A group of Israeli real estate investors sued Wilson Sonsini Goodrich & Rosati on Thursday in an effort to stop an arbitration initiated by the firm over $480,000 in unpaid legal fees. The former clients claim Wilson Sonsini tricked them into signing an engagement letter with the firm and then blew past billing benchmarks.
The investors’ suit, filed in Manhattan Supreme Court by Rafael Barouch Elkaim and his co-plaintiffs, seeks to halt an arbitration that Wilson Sonsini initiated last month against them over unpaid fees.
The four men hired Wilson Sonsini last year on behalf of dozens of investors who alleged in a separate lawsuit that they were defrauded out of $20 million by two Brooklyn real estate developers. Most of that suit had been sent to arbitration by the time the four men reached out to Wilson Sonsini.
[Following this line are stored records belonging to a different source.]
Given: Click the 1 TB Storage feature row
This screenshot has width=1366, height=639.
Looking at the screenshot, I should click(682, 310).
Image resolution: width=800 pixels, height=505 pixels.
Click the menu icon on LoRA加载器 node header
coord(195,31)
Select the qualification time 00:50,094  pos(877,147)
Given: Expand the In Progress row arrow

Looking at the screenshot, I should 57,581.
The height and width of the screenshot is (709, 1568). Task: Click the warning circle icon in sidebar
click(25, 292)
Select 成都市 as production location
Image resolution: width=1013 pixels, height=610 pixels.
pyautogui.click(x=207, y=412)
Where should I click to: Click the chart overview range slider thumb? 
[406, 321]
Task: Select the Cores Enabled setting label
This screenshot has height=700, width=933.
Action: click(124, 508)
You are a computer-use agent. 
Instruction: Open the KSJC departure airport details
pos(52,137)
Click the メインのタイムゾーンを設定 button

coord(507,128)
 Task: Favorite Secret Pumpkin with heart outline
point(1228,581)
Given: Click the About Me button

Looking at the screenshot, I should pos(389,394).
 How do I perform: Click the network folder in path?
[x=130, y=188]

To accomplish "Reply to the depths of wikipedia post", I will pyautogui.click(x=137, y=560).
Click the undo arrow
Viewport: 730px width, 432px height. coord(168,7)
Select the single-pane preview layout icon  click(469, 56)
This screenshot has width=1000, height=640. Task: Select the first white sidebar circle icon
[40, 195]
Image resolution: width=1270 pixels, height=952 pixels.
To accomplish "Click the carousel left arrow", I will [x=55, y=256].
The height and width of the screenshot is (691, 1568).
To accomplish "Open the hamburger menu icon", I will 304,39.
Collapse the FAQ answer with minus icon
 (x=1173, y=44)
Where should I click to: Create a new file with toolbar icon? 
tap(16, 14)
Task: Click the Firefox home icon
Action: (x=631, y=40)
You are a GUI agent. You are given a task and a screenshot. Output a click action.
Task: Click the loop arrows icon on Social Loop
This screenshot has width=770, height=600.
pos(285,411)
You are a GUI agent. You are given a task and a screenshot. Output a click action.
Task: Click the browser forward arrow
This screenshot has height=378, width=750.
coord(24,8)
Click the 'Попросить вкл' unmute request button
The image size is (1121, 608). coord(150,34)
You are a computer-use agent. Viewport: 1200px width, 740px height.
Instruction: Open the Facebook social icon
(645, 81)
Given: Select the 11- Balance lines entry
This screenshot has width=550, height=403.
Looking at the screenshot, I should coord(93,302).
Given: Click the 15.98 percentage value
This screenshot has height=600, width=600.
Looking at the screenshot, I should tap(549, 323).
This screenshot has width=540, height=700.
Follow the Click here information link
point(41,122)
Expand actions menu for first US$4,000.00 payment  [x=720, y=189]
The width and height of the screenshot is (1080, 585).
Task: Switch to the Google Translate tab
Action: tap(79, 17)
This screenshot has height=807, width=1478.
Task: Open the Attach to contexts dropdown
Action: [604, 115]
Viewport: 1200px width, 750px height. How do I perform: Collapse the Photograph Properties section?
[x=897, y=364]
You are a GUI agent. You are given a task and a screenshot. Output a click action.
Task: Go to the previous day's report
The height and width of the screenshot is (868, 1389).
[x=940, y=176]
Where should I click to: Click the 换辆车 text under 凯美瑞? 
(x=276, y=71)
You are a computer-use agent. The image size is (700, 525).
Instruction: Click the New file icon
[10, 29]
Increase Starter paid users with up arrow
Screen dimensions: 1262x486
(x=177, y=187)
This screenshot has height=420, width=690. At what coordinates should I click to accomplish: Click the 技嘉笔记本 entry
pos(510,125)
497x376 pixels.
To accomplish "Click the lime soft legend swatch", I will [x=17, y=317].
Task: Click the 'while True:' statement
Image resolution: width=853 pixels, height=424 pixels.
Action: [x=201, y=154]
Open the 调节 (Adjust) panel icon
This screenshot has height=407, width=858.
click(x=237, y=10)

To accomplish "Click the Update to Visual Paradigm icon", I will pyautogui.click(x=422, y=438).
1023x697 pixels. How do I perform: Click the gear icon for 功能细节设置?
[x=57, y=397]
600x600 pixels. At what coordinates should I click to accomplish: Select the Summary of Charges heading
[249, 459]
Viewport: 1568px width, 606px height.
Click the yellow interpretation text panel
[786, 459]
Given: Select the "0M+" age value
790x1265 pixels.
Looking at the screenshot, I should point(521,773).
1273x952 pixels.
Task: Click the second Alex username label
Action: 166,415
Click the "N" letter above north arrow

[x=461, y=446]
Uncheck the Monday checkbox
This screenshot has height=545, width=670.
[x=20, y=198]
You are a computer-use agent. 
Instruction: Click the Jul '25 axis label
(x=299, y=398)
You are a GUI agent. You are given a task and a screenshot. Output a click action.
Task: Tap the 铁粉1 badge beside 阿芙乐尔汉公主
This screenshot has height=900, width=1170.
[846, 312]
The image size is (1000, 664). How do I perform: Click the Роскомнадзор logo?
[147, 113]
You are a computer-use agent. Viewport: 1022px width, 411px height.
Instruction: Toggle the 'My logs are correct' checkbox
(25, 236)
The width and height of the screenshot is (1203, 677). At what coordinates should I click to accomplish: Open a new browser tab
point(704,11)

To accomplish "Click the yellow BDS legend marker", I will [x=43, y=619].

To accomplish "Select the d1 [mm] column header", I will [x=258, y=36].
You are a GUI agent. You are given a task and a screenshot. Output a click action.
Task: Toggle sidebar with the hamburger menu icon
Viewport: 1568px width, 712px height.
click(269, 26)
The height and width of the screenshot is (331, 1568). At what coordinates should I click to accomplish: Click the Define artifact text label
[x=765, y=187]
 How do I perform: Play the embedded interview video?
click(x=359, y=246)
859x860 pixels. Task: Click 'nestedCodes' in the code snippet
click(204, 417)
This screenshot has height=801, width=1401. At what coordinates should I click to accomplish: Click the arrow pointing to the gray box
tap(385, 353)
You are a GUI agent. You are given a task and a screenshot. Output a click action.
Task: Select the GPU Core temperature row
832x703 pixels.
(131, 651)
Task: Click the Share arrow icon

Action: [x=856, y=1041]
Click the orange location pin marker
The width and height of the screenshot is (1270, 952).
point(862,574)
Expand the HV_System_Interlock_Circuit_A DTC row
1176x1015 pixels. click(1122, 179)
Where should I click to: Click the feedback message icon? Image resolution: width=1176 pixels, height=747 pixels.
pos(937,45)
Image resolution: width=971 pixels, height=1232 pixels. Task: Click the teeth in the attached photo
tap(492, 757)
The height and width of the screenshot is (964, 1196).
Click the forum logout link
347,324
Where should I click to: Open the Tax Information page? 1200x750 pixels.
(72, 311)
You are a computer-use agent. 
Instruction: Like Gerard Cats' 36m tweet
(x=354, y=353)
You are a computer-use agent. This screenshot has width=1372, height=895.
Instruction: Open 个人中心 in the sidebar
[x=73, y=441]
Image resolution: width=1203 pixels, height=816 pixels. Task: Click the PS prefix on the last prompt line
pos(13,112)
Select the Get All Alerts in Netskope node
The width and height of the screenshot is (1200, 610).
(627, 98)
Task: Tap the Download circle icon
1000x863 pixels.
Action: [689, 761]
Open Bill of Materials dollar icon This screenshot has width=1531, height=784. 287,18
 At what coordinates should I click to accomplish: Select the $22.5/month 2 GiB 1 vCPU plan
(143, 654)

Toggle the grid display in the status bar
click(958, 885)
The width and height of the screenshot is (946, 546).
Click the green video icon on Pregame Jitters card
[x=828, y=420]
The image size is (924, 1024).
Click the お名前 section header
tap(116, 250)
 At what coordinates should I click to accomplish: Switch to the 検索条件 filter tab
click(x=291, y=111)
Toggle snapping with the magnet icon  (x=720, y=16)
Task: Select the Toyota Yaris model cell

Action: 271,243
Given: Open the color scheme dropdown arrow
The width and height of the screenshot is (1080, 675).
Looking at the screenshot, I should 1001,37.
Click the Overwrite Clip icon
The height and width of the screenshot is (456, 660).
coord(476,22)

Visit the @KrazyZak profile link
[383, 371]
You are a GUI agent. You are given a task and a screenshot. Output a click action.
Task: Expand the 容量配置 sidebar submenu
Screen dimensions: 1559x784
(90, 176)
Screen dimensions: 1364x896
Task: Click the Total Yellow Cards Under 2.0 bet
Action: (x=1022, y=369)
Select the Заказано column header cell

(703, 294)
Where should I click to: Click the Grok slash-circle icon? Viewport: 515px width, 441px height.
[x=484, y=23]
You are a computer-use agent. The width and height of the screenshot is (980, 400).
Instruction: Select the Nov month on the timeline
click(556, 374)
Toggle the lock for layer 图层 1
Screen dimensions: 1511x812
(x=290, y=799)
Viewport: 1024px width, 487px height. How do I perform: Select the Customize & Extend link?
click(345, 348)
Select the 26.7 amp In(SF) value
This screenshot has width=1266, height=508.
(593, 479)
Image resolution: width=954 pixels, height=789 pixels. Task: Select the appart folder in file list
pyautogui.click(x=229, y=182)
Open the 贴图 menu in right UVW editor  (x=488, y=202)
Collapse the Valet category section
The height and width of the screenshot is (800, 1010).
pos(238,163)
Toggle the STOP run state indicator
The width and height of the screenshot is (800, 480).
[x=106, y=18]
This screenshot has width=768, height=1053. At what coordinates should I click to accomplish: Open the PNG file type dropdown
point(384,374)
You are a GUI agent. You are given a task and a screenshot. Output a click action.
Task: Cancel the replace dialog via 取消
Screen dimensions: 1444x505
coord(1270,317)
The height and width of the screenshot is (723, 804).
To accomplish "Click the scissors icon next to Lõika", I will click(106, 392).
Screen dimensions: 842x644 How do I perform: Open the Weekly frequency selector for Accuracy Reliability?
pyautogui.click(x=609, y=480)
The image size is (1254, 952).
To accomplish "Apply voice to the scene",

Elkaim said he resisted signing a Wilson Sonsini engagement agreement until law firm partner Moe Fodeman assured him that “all attorneys” required fee disputes be arbitrated.
“Had petitioners been aware that Fodeman’s description of the universal practice of New York attorneys to include arbitration provisions in their engagement letters was false, they would not have agreed to the arbitration provision or entered into the engagement agreement,” the suit said.
Elkaim and his fellow investors said Wilson Sonsini started working on their case in April 2018 and gave them the engagement agreement in May, which said it was “contemplated” that the firm would use an initial retainer of $100,000 on pre-litigation research into the facts and law of their real estate dispute. The retainer was paid later that month, and in June, Wilson Sonsini met with three of the men to discuss the firm’s analysis.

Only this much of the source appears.